┌─ Records for the task

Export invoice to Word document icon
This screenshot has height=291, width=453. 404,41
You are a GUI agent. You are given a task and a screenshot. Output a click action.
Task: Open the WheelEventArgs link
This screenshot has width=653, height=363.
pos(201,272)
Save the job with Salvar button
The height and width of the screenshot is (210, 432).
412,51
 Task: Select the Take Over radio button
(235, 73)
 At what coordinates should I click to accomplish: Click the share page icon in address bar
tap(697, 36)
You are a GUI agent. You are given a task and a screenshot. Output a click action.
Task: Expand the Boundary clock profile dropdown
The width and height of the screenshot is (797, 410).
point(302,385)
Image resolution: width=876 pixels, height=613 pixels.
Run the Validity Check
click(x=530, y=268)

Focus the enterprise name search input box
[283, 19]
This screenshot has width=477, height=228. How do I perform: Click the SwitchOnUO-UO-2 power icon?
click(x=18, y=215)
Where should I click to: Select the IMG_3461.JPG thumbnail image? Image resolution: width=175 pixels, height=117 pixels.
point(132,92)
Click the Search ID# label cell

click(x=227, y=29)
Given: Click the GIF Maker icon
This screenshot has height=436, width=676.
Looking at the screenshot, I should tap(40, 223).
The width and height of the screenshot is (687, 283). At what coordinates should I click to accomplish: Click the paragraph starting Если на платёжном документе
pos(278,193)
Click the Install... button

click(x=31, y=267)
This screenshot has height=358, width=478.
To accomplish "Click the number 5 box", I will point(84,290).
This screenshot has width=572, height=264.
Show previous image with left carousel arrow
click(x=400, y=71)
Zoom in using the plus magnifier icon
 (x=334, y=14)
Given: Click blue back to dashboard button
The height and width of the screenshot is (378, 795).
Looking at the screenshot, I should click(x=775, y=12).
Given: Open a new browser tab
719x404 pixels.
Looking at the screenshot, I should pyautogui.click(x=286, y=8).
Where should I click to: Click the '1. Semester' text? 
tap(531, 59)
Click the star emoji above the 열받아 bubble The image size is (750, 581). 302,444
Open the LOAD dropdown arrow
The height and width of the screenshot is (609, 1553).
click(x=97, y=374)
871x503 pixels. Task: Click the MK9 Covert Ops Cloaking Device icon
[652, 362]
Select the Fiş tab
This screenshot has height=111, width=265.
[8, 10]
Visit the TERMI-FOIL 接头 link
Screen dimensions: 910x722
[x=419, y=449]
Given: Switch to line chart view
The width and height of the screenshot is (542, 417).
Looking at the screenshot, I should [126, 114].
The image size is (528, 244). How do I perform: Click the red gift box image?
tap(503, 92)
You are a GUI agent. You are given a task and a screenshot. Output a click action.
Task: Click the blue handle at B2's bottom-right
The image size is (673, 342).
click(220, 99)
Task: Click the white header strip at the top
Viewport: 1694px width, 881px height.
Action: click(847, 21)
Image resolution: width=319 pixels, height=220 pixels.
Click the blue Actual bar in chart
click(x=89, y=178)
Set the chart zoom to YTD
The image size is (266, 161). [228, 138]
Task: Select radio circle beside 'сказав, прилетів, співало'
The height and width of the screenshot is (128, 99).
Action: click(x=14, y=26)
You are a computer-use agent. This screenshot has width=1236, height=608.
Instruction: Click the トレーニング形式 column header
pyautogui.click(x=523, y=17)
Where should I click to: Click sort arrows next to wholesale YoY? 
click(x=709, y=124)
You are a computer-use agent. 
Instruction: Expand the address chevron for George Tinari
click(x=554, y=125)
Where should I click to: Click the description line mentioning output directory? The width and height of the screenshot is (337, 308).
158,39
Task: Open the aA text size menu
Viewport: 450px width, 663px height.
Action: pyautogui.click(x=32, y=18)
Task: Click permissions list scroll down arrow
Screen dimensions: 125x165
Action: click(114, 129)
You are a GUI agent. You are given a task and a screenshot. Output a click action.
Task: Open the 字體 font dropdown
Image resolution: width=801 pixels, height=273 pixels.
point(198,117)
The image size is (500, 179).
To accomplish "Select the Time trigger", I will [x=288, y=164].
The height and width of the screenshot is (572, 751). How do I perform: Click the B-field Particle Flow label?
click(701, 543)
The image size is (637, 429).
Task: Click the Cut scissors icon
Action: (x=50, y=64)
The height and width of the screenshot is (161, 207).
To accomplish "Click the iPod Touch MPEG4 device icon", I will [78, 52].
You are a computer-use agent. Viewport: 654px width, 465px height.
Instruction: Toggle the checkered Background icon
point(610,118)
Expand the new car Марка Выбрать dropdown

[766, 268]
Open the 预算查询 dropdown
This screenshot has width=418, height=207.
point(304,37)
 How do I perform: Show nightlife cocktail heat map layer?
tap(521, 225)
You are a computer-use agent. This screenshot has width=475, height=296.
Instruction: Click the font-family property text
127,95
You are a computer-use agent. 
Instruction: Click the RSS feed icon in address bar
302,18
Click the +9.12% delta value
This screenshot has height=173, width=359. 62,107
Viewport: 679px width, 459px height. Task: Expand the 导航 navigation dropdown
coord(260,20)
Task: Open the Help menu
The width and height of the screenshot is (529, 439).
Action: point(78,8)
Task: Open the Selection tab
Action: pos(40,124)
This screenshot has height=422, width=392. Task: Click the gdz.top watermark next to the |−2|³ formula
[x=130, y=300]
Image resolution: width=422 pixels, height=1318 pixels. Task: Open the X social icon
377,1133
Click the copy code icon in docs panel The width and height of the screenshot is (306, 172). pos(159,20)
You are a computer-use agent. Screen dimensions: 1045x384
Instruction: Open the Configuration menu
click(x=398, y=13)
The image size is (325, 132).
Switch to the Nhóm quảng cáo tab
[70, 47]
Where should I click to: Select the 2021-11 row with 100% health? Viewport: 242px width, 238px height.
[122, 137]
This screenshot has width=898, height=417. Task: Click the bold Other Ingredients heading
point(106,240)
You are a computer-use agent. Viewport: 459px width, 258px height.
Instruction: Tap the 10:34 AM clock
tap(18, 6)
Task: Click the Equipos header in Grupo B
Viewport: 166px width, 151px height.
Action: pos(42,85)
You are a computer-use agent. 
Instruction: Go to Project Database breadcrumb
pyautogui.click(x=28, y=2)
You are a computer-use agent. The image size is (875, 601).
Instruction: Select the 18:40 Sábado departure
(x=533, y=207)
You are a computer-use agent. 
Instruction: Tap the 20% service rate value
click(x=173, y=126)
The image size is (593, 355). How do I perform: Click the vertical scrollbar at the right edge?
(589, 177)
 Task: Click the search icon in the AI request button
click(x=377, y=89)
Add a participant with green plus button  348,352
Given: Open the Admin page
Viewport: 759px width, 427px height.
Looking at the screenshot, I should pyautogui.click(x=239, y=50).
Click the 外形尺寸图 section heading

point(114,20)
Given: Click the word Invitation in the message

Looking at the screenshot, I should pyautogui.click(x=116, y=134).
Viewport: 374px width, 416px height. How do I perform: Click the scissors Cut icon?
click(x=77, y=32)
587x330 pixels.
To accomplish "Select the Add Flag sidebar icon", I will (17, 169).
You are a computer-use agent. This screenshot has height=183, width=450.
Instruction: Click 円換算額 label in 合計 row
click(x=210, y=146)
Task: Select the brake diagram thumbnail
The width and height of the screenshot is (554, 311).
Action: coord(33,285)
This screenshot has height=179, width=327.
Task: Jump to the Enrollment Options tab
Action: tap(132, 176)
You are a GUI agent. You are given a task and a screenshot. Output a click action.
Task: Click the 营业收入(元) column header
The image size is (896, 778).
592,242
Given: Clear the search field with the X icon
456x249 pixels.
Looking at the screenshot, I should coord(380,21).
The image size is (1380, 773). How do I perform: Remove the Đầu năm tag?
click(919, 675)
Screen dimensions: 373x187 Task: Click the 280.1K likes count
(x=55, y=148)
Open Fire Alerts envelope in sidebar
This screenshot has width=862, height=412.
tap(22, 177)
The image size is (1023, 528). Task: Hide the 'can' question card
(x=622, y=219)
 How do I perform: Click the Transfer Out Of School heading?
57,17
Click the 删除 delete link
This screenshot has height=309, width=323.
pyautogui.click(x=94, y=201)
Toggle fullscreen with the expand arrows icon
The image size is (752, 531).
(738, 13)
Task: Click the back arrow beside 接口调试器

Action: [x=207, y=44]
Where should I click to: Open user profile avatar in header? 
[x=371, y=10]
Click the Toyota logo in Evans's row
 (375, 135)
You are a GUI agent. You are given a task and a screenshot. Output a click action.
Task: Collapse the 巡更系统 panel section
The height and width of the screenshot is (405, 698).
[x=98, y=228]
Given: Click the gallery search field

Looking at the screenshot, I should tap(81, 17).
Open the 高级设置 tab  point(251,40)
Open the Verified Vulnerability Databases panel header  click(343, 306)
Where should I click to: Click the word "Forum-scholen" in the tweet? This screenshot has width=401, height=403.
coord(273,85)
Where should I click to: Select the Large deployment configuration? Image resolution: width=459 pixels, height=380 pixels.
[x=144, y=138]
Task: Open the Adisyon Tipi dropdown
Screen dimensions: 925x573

└─

### Problem to work on
Each line above that has the word "will" must be copied.

### Written answer
To accomplish "Click the number 5 box", I will point(84,290).
To accomplish "Select the Time trigger", I will [x=288, y=164].
To accomplish "Click the iPod Touch MPEG4 device icon", I will [78, 52].
To accomplish "Select the Add Flag sidebar icon", I will (17, 169).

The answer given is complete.